▶ [DOCUMENT EXTRACT]
· · · · ·
Understanding "Clusters"

February 14, 2024 04:27
Updated

This article is about how to view and interpret clusters to aid in understanding your dataset. To find out how to define custom clusters, including how to allow mismatches up to a specified threshold or count, and to cluster based on amino acid similarity see Clustering Options.

What is a Cluster?

"Clusters" is a term we generally use to refer to when we group sequences in a dataset together by a particular region. Often, it is useful to group sequences into Clonotype clusters, see our main article Understanding Clonotypes or the video below for more information.

When viewing an annotated result document, in the "Cluster Table" selection dropdown you can collapse all the annotated sequences together by annotated region. If you chose "Heavy CDR3" from the Cluster Table dropdown, this would show you a table where sequences with the exact same CDR3 region sequence get "clustered" together into one row.

Screen_Shot_2022-02-21_at_1.26.09_PM.png

In the picture above 40,104 sequences comprising 1.67% of the total sequences have a Heavy CDR3 of "ARWEYYAMDY". We would refer to this as a single CDR3 "cluster". We generally cluster by amino acid translations of regions, rather than the underlying nucleotides. This means that the exact nucleotide sequences may differ within a single amino acid cluster.

If you have a lot of analysed sequences, looking at clusters can be a good way of understanding the variability in your data set. It can also tell you if a single CDR3 region is dominant within your dataset. And if you were to align the CDR3 regions together, you can see how they relate to each other sequence-wise.

Cluster Graphs

Another way to visualise clusters is via the graphs, which will automatically populate under any cluster table:

cluster table graph example.png

You can also view the graphs in a full window via the Graphs tab at the top of a result:

Screenshot 2023-05-23 at 12.34.52 AM.png

See our main article Using graphs to interpret clusters and clonotypes for a list of the types of graphs available.

For example, the Number of Clusters graph will show which regions have the most variability within your annotated sequences:

Screen_Shot_2022-02-21_at_1.35.43_PM.png

In the above graph we can see that the FR/CDR region with largest amount of different protein sequences is the Heavy FR3 region, closely followed by the Heavy FR1/CDR3 region. There are much fewer unique sequences in Heavy FR4.
· · · · ·
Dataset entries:
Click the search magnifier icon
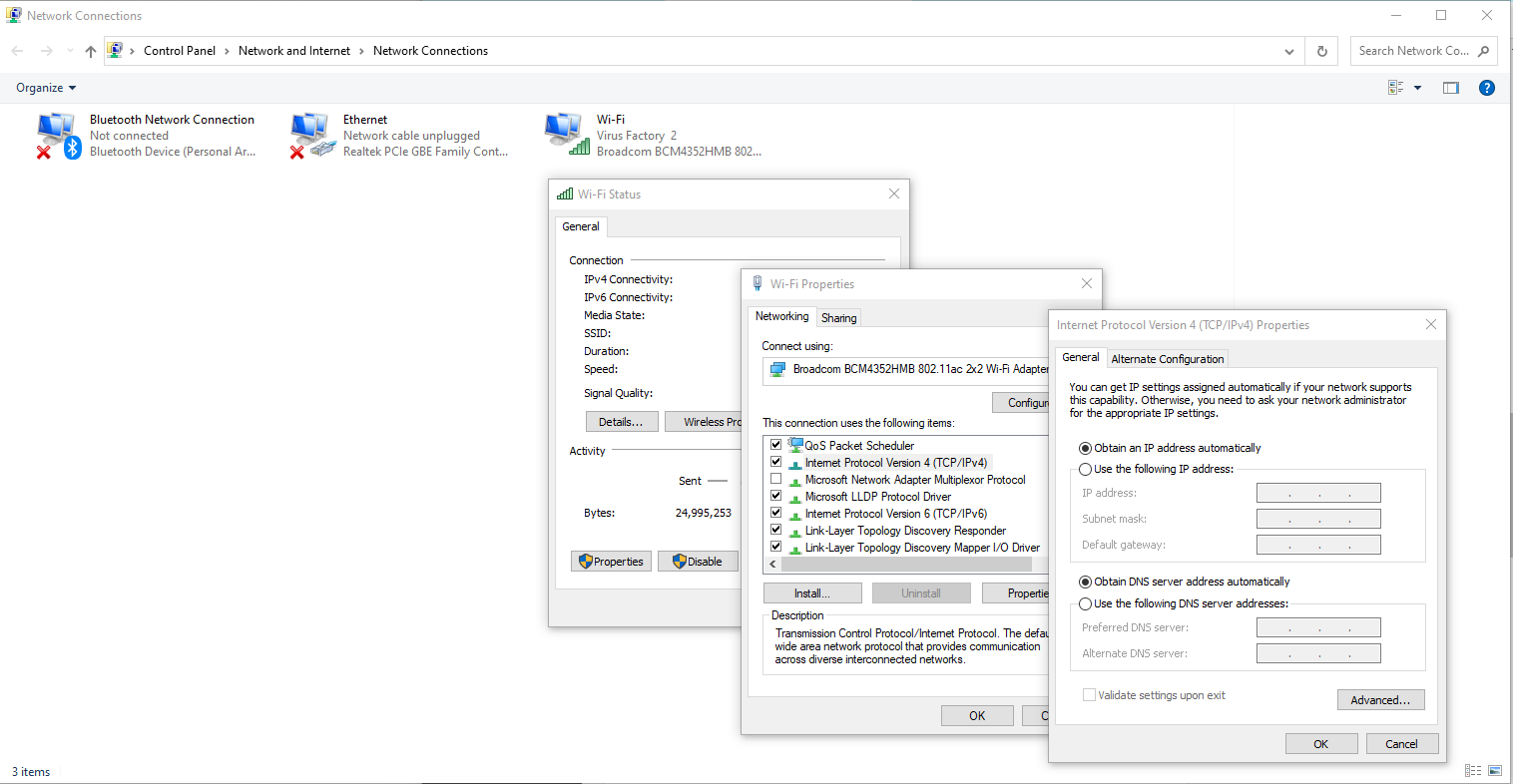The width and height of the screenshot is (1513, 784). (x=1483, y=51)
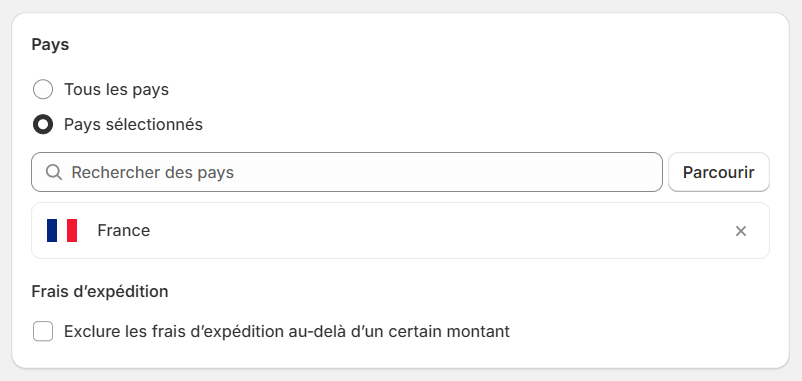
Task: Select the "Tous les pays" radio button
Action: coord(43,89)
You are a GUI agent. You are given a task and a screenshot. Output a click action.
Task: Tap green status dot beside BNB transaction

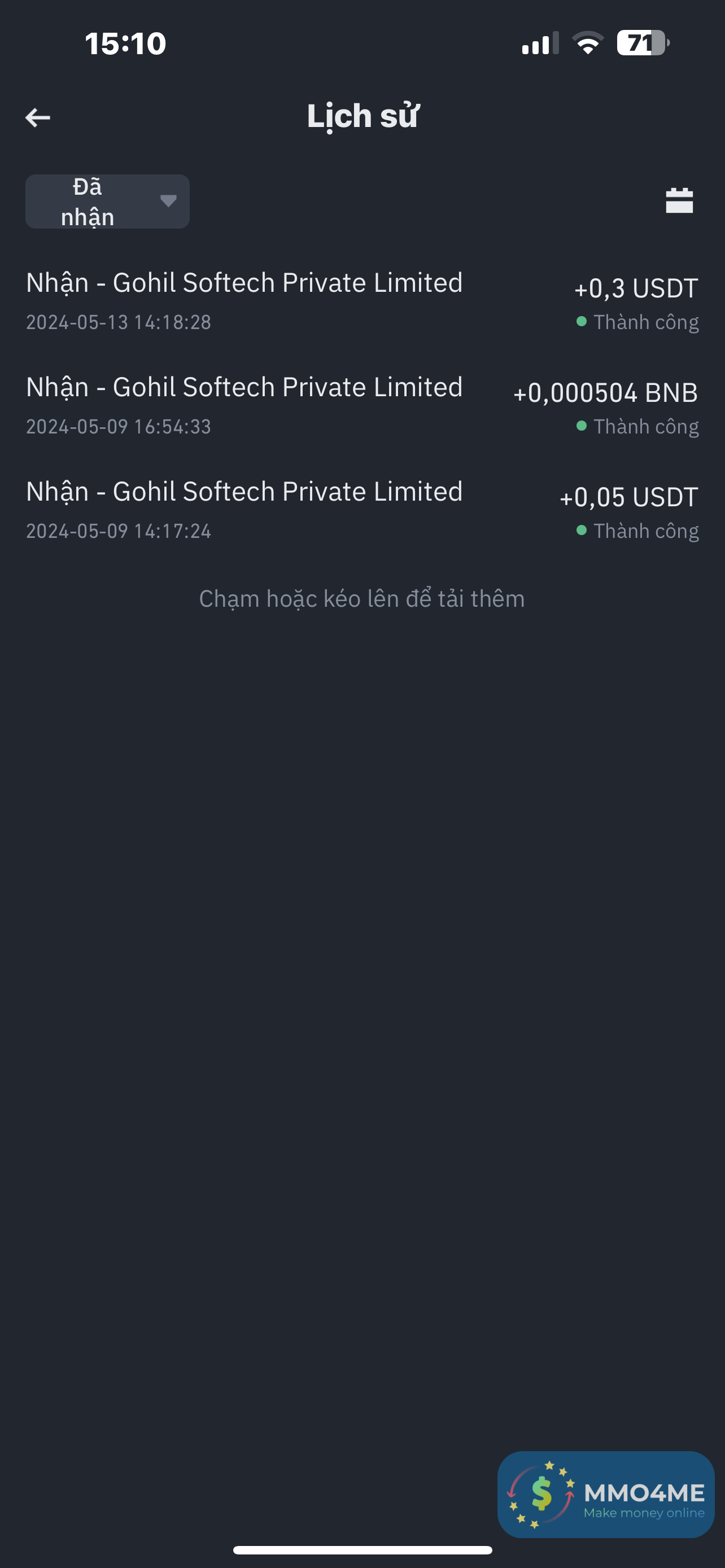(582, 426)
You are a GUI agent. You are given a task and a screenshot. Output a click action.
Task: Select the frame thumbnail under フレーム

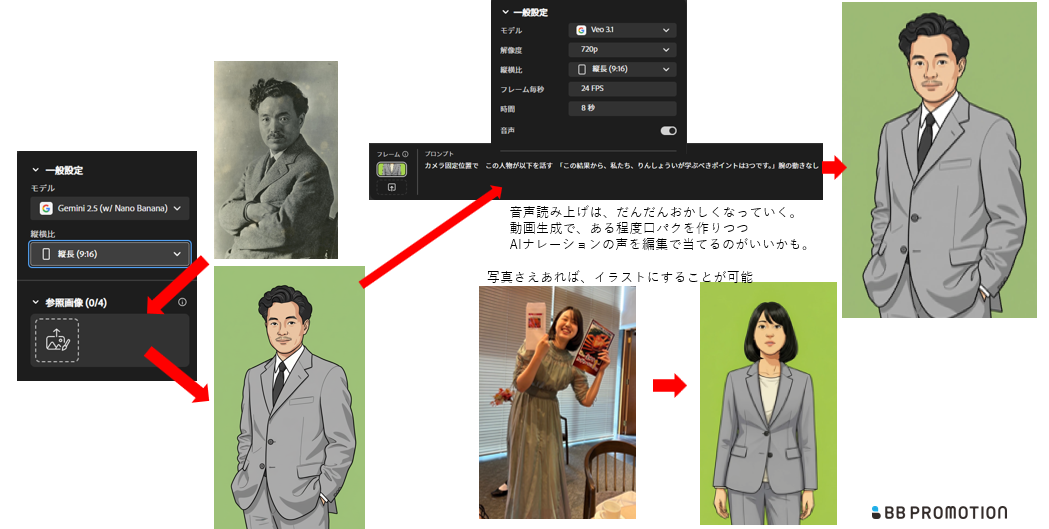(x=391, y=170)
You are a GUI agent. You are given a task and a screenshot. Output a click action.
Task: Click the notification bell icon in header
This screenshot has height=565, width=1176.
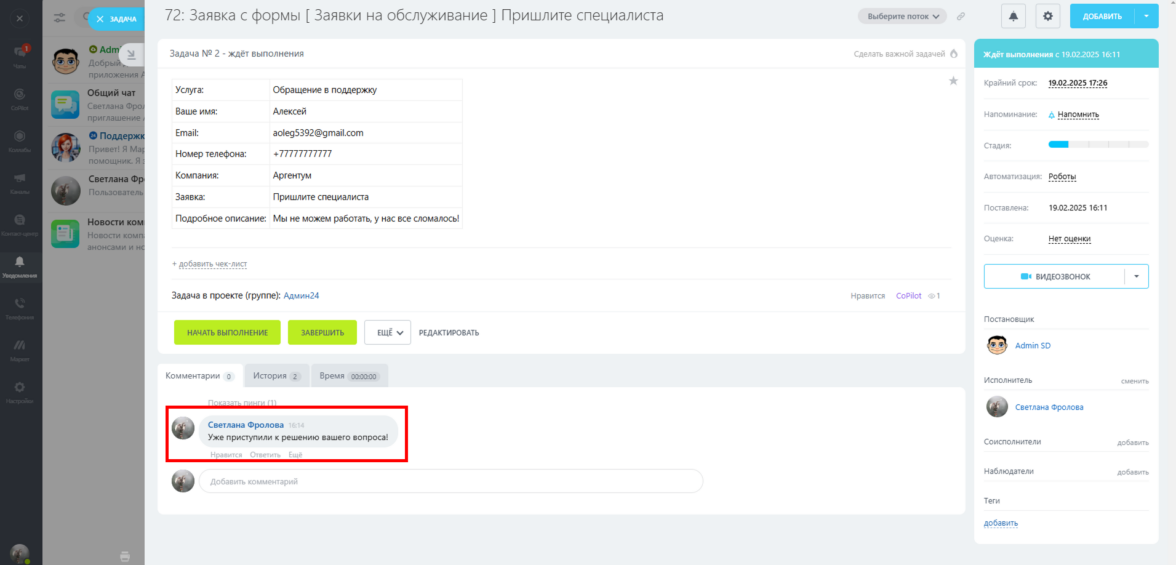(1013, 16)
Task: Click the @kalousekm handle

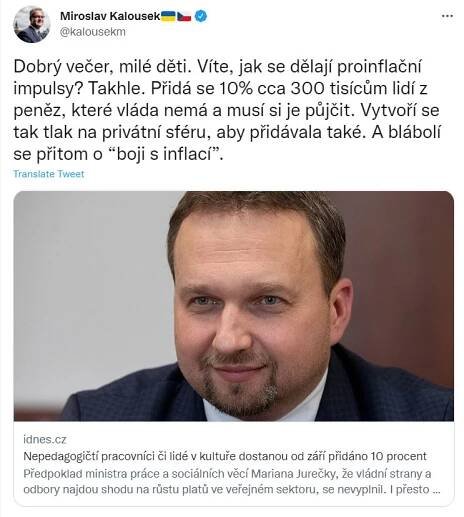Action: click(93, 32)
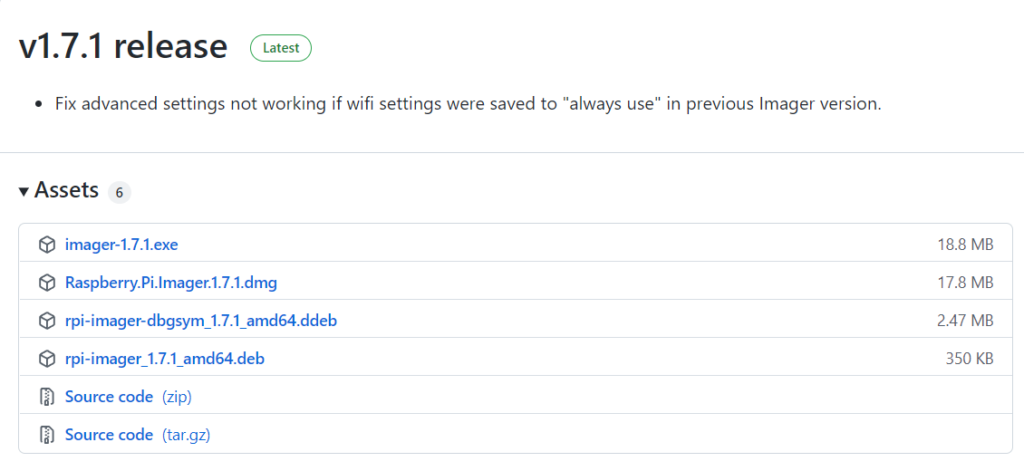Click the package icon beside rpi-imager-dbgsym ddeb file
Screen dimensions: 1024x471
(x=46, y=321)
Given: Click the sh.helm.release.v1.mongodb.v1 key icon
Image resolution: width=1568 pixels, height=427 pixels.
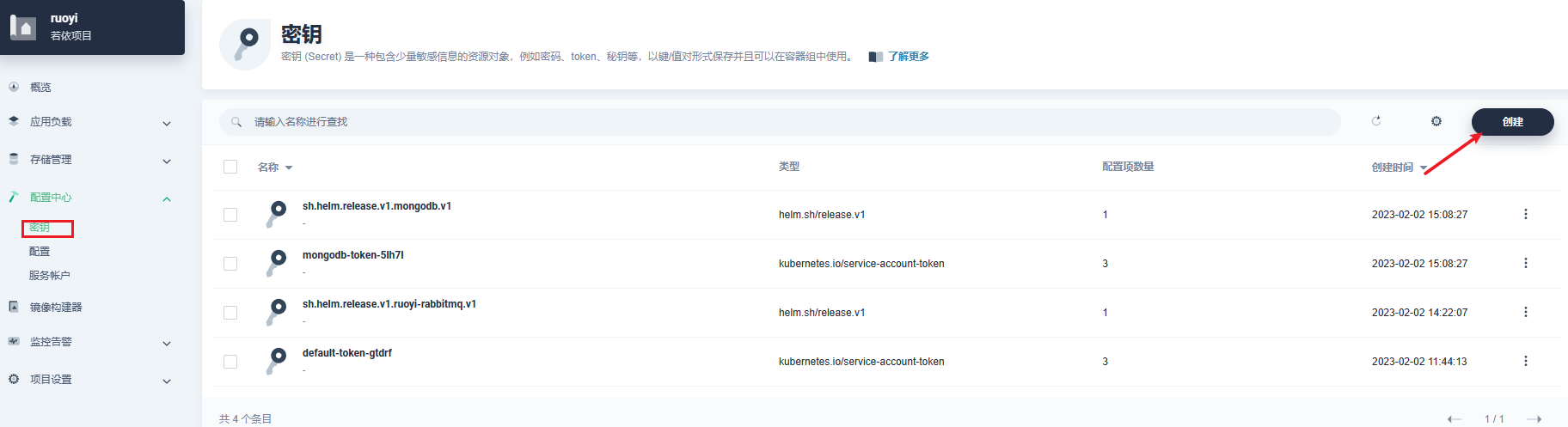Looking at the screenshot, I should pos(277,214).
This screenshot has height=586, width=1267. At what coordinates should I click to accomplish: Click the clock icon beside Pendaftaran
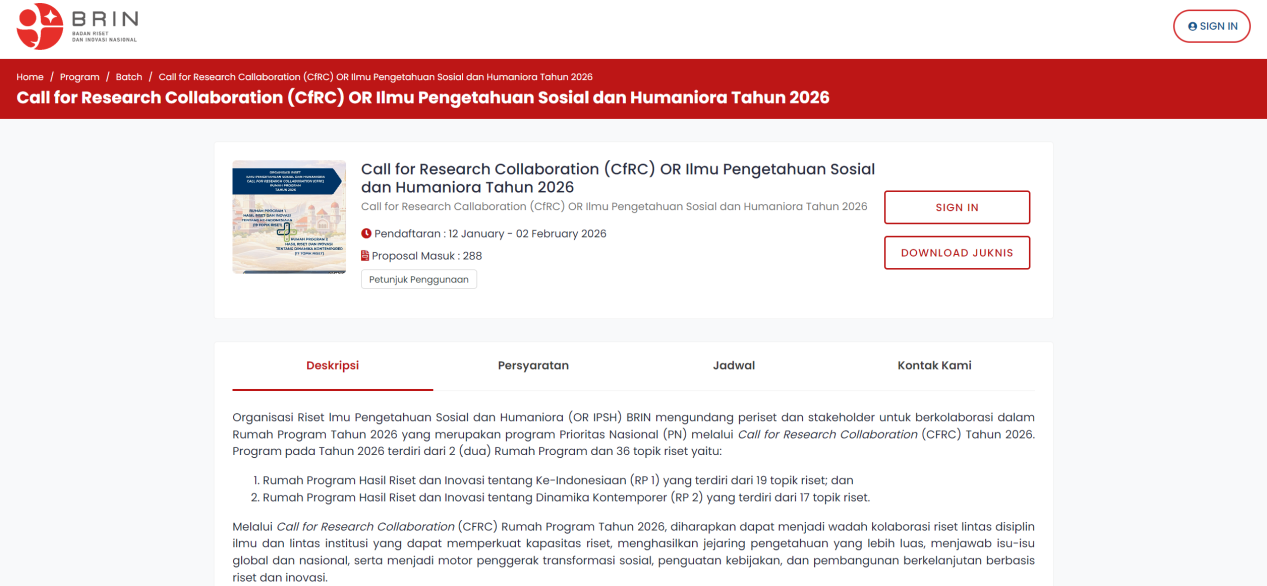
· · · · ·
▶ [WHAT THIS EXERCISE ASKS]
1. In the clusters article, which region has the largest amount of different protein sequences in the Number of Clusters graph?
2. Rewrite the clusters article from "This article is" to "is a Cluster?", renaming "Clustering Options" to "Cluster Settings".
The records aren't needed here.

▶ [EXPECTED RESPONSES]
1. The Heavy FR3 region.

2.
This article is about how to view and interpret clusters to aid in understanding your dataset. To find out how to define custom clusters, including how to allow mismatches up to a specified threshold or count, and to cluster based on amino acid similarity see Cluster Settings.

What is a Cluster?